What is it that keeps the wall of sound intact behind the weight of the muscular guitar patterns? You’ll ask this question on the scything audio assault of ‘Abyssal…’ as your brain tries to count the time signatures in the intro. A strong breeze flutters through the aggressive metal eco-system, like a pungent woodland scent fusing through your nostrils. Concentration levels need to be high if you’re to find the groove in this multi-layered spectrum of sound. But that’s part of the excitement. You’ll understand what makes this record so enthralling when you hear the chugging guitars at the end of ‘…Loudness’ as they sleepwalk to their climax as if captivated by a dream. The music here is haunting yet intoxicating. Z-Mood’s expressive tenor voice feeds off the ethereal distortion of the guitars. It’s a crystallising moment for him to lament, “If only I could enjoy this time/ If only I could erase myself…”
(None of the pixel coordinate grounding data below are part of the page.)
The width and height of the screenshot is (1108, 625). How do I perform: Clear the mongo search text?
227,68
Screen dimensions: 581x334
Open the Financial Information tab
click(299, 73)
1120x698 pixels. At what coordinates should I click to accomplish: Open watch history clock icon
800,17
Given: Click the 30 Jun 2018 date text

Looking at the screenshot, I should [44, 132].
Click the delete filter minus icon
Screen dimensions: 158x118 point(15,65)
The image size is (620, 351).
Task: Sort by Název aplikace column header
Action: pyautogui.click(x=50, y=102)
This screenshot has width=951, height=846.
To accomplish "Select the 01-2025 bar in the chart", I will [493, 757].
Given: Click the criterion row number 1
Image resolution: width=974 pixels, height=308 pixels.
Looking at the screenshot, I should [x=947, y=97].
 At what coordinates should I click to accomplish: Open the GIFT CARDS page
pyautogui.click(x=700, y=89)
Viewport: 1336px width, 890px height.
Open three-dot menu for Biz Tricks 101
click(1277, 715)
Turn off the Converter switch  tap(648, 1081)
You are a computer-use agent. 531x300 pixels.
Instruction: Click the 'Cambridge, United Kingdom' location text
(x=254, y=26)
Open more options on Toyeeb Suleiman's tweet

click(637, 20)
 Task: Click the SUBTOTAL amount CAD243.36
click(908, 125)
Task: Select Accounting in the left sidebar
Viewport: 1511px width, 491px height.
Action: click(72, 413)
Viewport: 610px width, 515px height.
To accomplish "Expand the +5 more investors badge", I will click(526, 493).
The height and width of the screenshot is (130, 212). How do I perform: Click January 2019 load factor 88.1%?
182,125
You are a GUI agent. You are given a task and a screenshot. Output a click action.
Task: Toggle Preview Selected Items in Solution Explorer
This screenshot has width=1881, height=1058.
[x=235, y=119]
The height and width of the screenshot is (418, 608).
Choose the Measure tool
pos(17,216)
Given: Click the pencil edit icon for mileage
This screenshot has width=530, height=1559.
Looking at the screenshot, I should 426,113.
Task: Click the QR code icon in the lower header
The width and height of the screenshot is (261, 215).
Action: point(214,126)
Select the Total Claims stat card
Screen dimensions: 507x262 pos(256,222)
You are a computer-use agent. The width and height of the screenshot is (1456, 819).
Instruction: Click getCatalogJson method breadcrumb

OSM’s undoubted aim is to push themselves into the spotlight as one of France’s emerging prog metal artists. They should not be plagued by doubts on the evidence of this EP. These boys are real contenders, and their debut album will be one to watch out for over the next couple of years.

JVB


Verdict


Release Date: 28/04/2023

Record Label: Klonosphere Records

Standout tracks: Stuck in a Wrong Place; …Loudness

Suggested Further Listening: Ne Obliviscaris – Urn (2017), Scarred – Scarred (2021), Katatonia – Sky Void of Scars (2023)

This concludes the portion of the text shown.